Blog

Street sounds

13 Sep 2017

Our newest blogger, Antonia Leise, came to Radboud University from Germany for a psychology bachelor programme. Aditionally, she started an English literature programme at the open university. In her blog, she writes about her life as a student and her relationship with music. Every two weeks, Antonia will add the songs she writes about to the Spotify playlist below. This way, she creates a soundtrack to her time in Nijmegen.

I always had a thing for street music. Firstly, because it’s like a soundtrack to your life, that can be accessed without wearing headphones. And secondly, because I am still utterly fascinated by people standing in a corner and playing a tune that is there for a moment and lost in the next. To be completely fair, I grew up in a very, very, very small village in probably the most boring part of Germany. People in the street in general fascinate me. I’m still getting used to them.

But the brief moment of music that appears when you are walking past an one-man-concert in the streets, makes up the whole beauty of it. You’re not prepared to get overthrown by the magic, but suddenly you’re into a song, a line that speaks to you, a tone, that you never heard that way before. And as fast as you started listening, it’s over. You’re past the corner of the street, because you need to get somewhere. Or the musician sang the last song, because, well, nothing lasts forever.

If you like music – and to be completely honest: who doesn’t? – Nijmegen is an excellent place to be. A lot of concerts that can be visited, record-stores that can be rummaged through, and bigger cities, close enough to be visited for more concerts and more record stores. But the true beauty of Nijmegen’s music is how spontaneous it is.

Sometimes you find a song and sometimes a song finds you. And if you are very lucky, both those things happen at the same time. That’s what happened to me some weeks before the Summer holidays, while enjoying the last free afternoons before the final exams. An acoustic concert in front of LUX, music that I found and music that found me. It was beautiful. The lyrics, the singer’s voice, the brief moment, that couldn’t be preserved – only enjoyed. Thanks to Google and Spotify, I was able to actually find the singer, Ian Fisher, who gave the concert that evening. The moment slipped through my fingers the minute the concert was over – and that is completely okay, because the best things do.
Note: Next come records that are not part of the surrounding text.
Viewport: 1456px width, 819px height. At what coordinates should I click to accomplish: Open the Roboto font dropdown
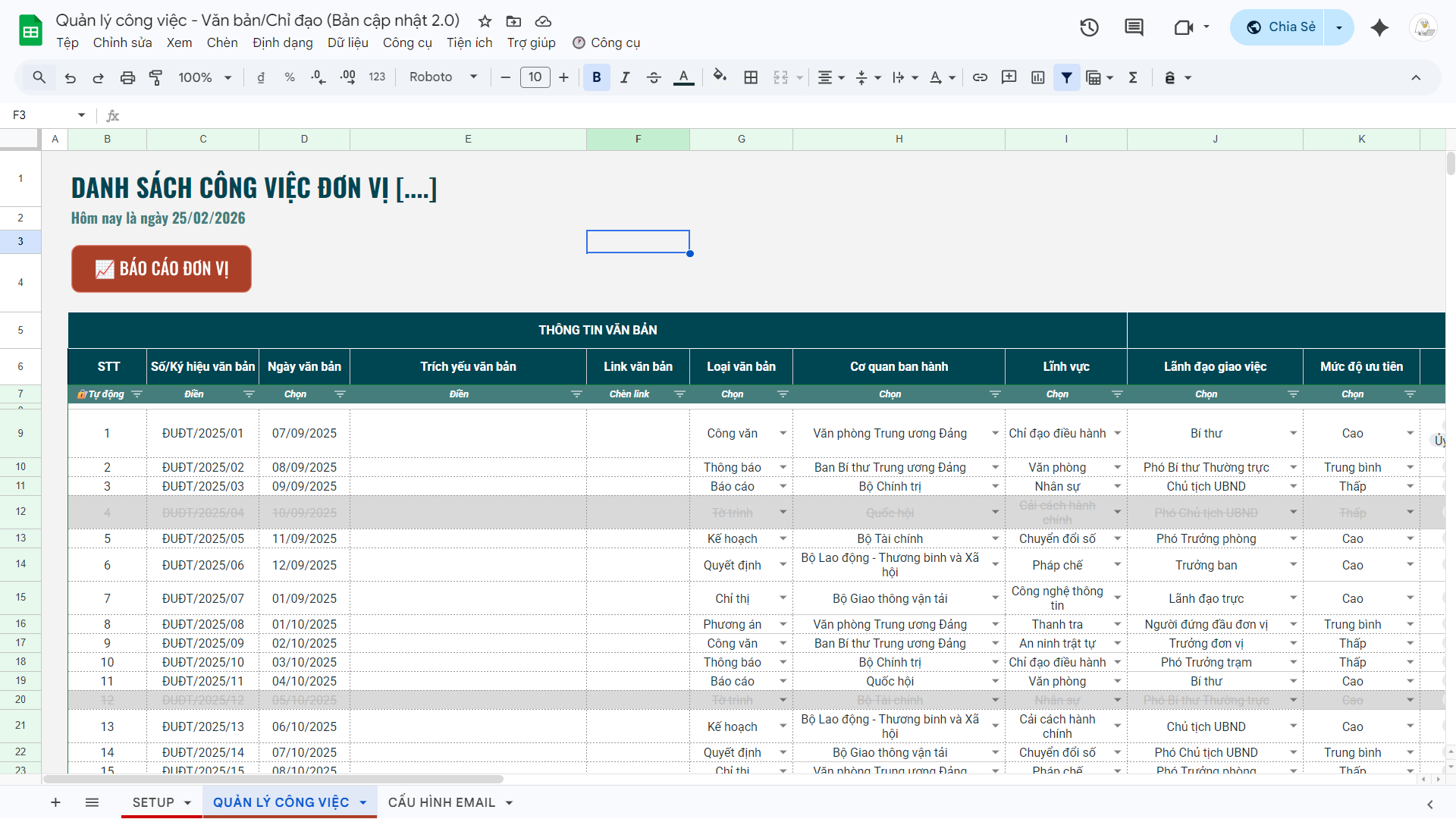coord(443,77)
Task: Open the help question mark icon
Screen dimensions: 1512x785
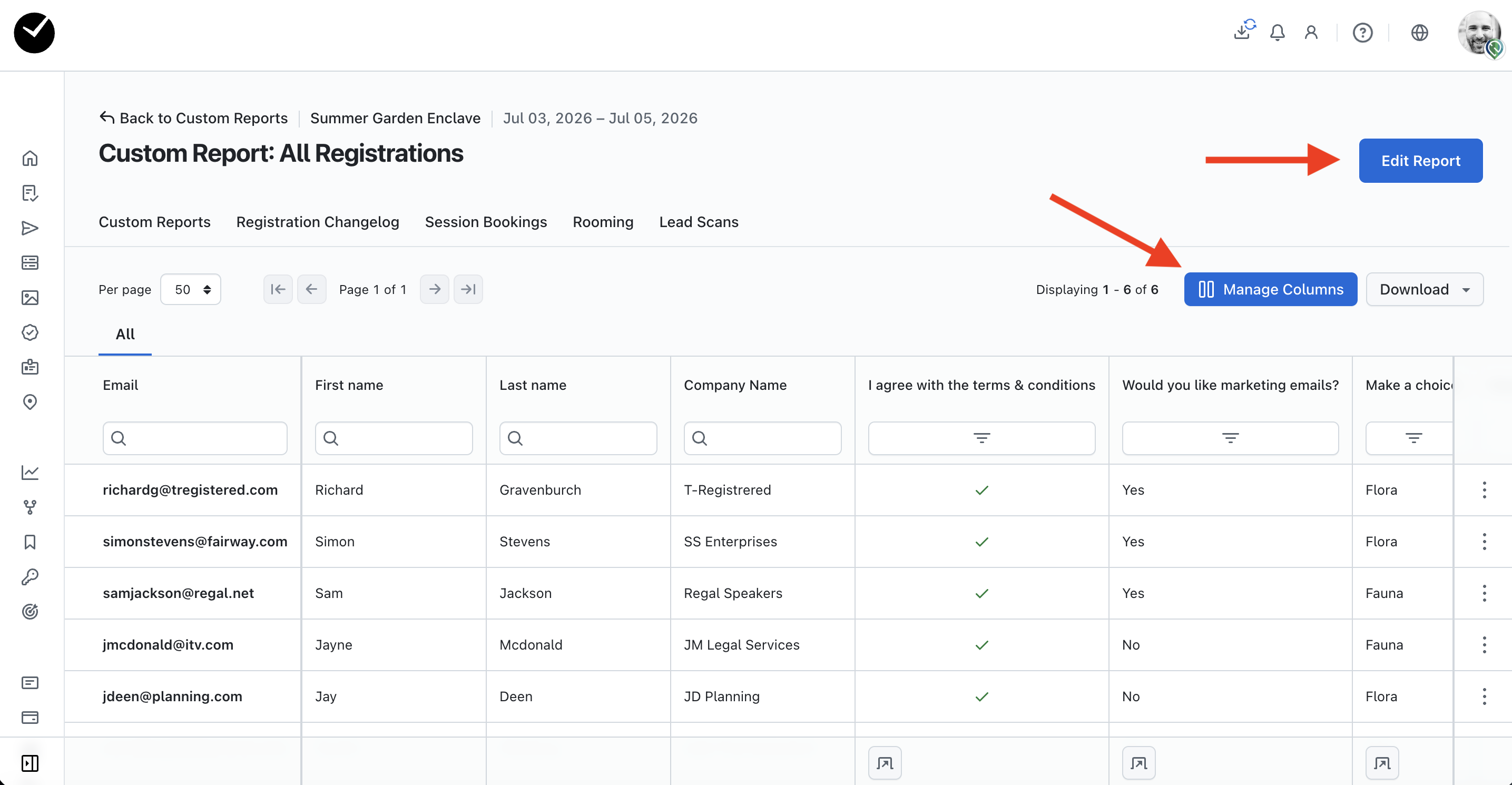Action: click(1362, 33)
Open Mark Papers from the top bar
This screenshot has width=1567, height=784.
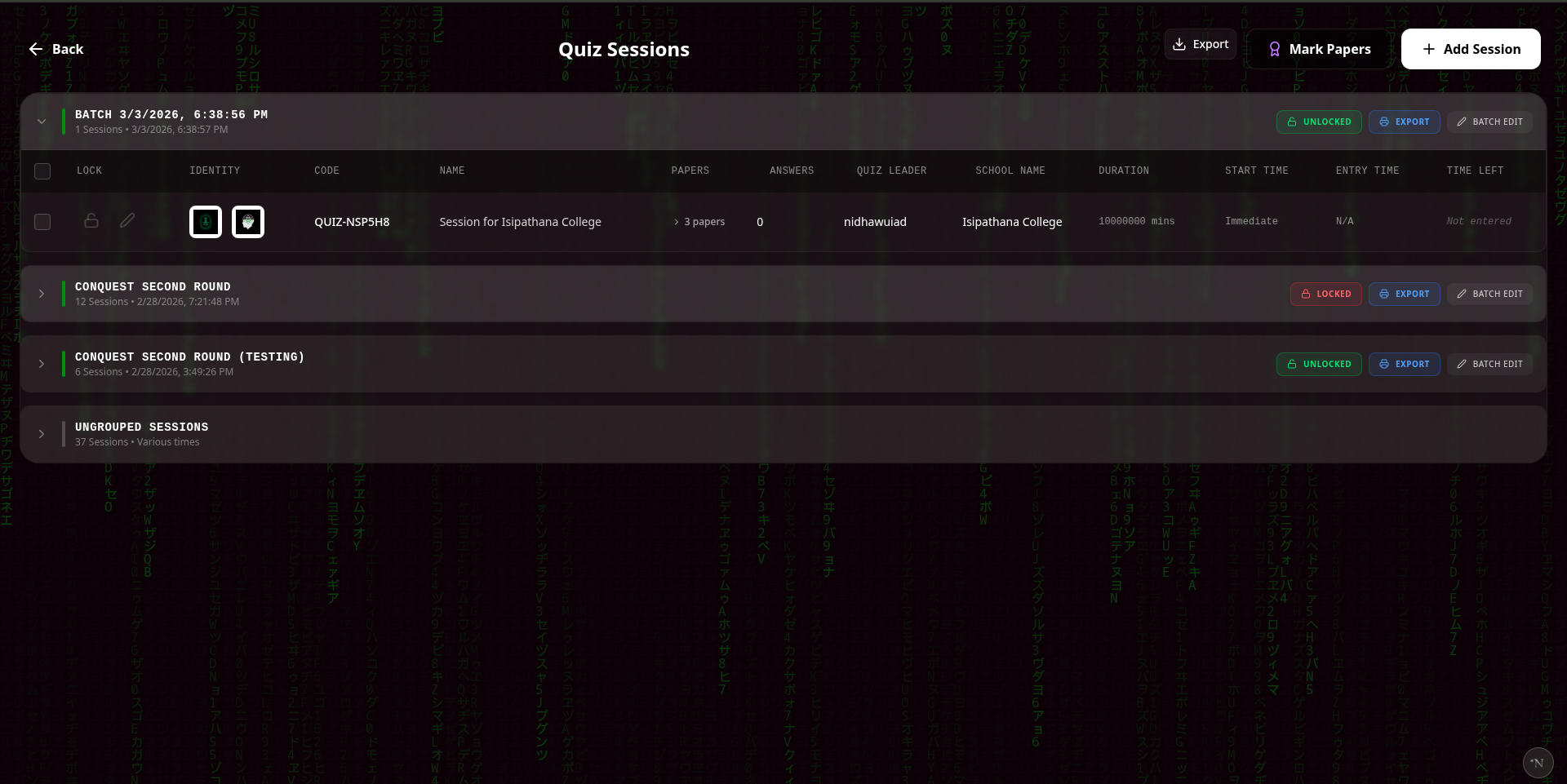1329,49
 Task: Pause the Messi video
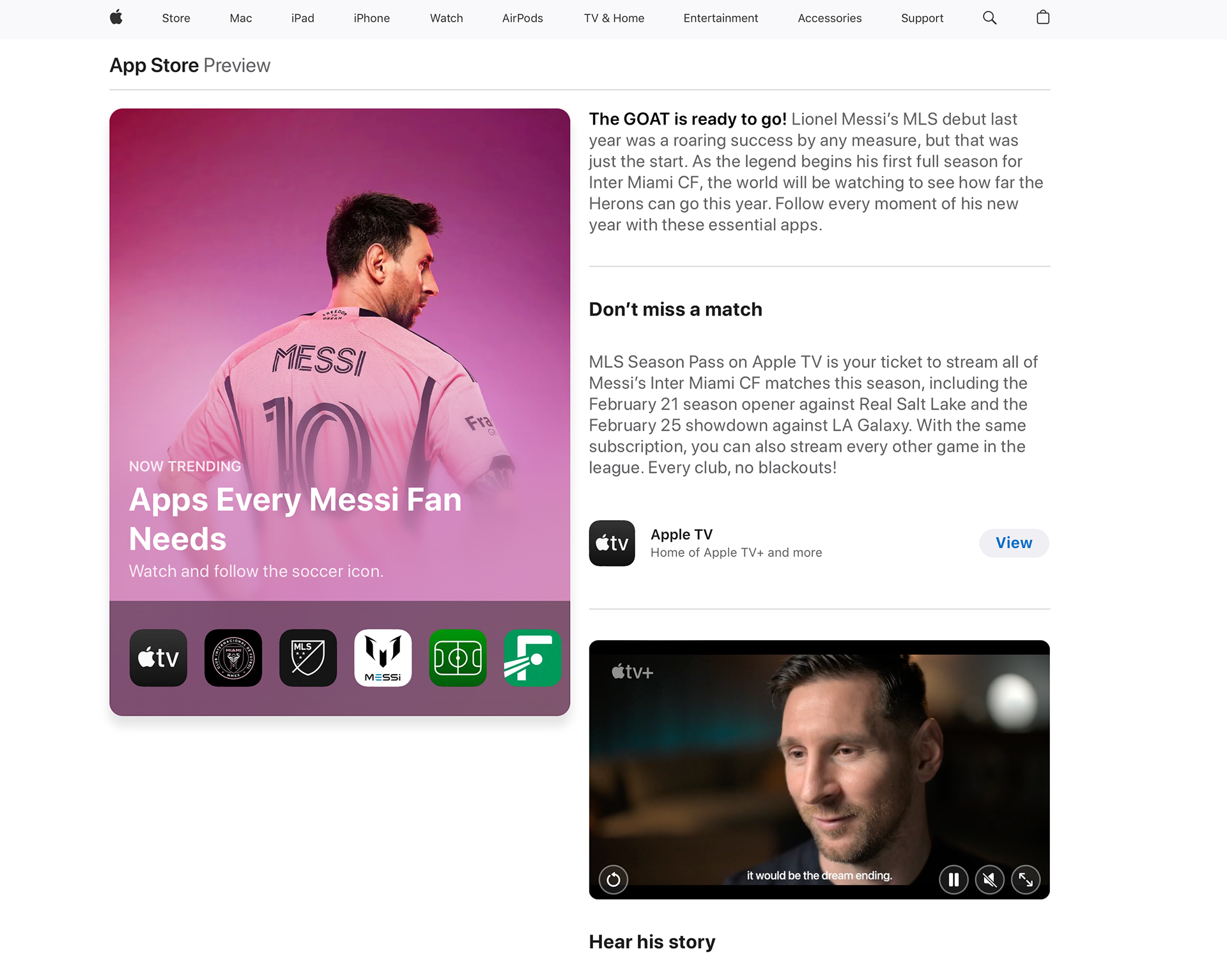coord(953,880)
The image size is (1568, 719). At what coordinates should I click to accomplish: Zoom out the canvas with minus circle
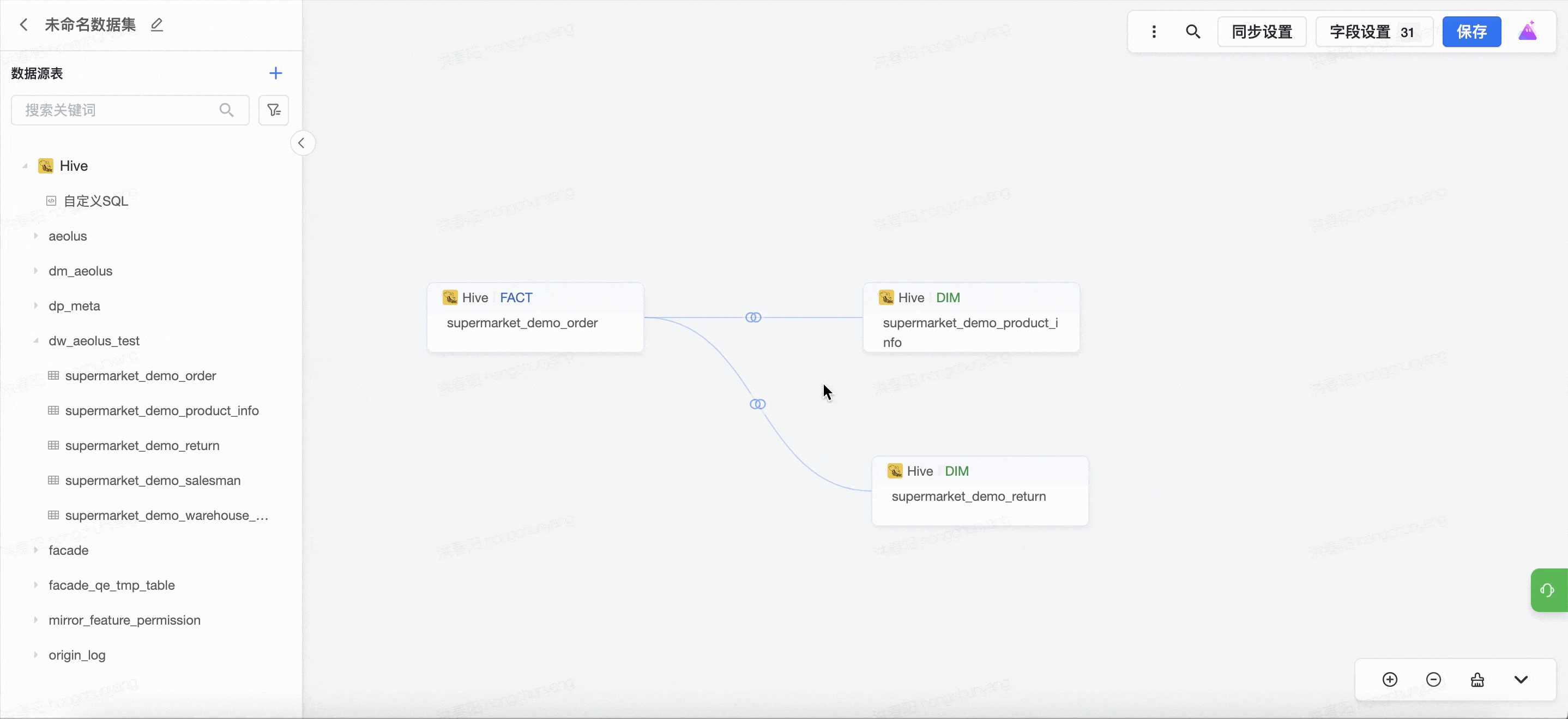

But when thinking and listening back now, I feel like I kept a little piece of it anyways.

You never know when music really touches your heart, but sometimes it simply does. When you go from hearing to listening, and from listening to feeling, and from feeling to understanding. Sometimes, all you need are open eyes and ears, to get a consciousness for music’s value. And then, a single song can get you through a failed exam or a missed due-date for a paper. If life gives you lemons, make lemonade, settle down somewhere and try to listen.